Какот и сам чувствовал как бы постыдность своих занятий и норовил заниматься писанием цифр один или же рядом с Оскаром Вистингом, который с усмешкой посматривал на кока и дивился тому, что находил Какот в бессмысленном, на его взгляд, писании чисел.
– Сколько это? – спросил как-то Вистинг, ткнув на одну из цифр, записанных на обертке от липтоновского чая.
– Это Александр Киcк и его четырнадцать собак, – ответил Какот, отчетливо вспомнив, как к кораблю подъехал торговец, вколотил остол в слежавшийся снег, поднялся на палубу и тотчас стал принюхиваться, стараясь определить: есть ли водка на корабле. Когда Какот подал ему брусничный сироп, Киcк долго его нюхал, пробовал на язык, а потом, сморщившись, выдул одним духом, словно горькое лекарство.

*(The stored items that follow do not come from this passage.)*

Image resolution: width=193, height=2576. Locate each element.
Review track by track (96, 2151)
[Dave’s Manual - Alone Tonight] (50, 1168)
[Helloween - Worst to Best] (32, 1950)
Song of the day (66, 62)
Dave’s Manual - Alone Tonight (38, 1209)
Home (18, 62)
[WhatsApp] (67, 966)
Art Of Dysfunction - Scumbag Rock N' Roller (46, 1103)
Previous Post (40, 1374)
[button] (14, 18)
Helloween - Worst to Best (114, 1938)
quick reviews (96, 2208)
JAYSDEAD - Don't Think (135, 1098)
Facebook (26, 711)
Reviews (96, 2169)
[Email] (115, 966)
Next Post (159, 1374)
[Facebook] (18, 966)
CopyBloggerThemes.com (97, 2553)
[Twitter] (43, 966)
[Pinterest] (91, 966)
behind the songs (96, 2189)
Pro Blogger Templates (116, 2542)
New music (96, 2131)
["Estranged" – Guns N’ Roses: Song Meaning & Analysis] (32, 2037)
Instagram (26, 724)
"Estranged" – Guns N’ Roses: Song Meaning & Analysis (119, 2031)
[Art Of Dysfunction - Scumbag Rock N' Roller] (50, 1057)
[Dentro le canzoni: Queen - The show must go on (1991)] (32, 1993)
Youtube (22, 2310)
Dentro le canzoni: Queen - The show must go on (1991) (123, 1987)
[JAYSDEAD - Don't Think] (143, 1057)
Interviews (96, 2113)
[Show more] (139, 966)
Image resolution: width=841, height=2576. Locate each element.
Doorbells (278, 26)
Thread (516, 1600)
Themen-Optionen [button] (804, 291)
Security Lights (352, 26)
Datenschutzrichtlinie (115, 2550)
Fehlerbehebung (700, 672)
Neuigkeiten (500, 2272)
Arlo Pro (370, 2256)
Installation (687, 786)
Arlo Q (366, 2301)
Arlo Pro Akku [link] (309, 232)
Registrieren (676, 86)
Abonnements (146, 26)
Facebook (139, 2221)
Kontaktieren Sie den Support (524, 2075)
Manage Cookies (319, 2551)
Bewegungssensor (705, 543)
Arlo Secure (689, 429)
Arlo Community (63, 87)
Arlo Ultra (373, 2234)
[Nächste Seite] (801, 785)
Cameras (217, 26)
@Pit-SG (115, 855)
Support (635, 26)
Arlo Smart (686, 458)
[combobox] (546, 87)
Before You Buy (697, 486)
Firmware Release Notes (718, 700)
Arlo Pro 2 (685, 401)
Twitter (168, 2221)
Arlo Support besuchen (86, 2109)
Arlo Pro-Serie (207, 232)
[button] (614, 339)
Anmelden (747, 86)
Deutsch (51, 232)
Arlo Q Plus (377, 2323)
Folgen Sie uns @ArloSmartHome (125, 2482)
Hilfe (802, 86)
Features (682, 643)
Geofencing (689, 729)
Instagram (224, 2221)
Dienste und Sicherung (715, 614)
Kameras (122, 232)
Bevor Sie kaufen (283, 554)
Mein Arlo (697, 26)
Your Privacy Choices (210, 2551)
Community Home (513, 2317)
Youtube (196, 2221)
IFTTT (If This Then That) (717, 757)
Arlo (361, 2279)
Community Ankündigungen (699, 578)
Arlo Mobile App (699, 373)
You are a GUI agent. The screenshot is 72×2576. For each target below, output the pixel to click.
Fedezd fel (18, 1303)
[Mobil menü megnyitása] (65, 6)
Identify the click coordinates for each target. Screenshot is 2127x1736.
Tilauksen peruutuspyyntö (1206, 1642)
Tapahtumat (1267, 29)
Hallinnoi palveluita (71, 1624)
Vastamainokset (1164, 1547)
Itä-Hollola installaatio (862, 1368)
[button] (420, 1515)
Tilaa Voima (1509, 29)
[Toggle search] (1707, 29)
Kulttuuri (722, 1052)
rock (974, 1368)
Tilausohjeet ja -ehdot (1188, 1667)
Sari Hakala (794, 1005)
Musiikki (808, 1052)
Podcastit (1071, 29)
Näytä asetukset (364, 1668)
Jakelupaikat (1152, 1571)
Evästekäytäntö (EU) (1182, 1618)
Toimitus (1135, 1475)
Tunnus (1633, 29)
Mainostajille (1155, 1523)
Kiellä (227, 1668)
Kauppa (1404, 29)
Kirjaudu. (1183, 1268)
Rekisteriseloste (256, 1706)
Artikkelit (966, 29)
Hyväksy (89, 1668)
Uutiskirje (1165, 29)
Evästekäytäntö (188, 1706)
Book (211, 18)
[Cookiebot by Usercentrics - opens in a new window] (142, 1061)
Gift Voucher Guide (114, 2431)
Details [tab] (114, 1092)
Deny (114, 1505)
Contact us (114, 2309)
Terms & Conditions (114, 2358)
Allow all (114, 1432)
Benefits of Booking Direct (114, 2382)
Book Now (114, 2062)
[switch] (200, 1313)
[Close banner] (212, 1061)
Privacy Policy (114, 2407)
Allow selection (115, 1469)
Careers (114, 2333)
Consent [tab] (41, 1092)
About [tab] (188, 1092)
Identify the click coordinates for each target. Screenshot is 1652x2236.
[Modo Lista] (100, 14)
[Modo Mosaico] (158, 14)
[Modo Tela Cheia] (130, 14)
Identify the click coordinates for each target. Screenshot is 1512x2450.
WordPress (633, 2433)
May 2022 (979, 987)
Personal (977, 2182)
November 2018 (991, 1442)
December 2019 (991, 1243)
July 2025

Но чем больше становились числа, тем больше теряли они свою определенность, привязанность к известному месту и событию. Тогда Какот перестал их писать.
Вистинг заметил, что Какот не пишет, и, решив, что коку не на чем изображать цифры, подарил толстую красивую тетрадь, предназначенную для записи магнитных наблюдений.
Какот долго не прикасался к ней. Предчувствие беды всякий раз охватывало его, когда он листал пустые, девственно белые страницы. Сколько же цифр можно здесь поместить! Какие числа, какие невероятные величины могут поместиться на этих строках! Дух захватывает! И все ведь начинается только с единицы, с одной палочки, которая значит "один". Один человек, одна муха, одна собака, один корабль, один Какот, один Амундсен… Одна дочка! Дочка, которая осталась в далеком селении у дальних родственников.
Как-то вечером Какот все же не выдержал. Он заперся в каютке и раскрыл тетрадь на первой странице. В руке у него был остро отточенный карандаш. В левом верхнем углу страницы он написал "1" и остановился. Это была дочь. Какот уронил карандаш, подпер голову рукой, и перед его глазами встало маленькое детское личико.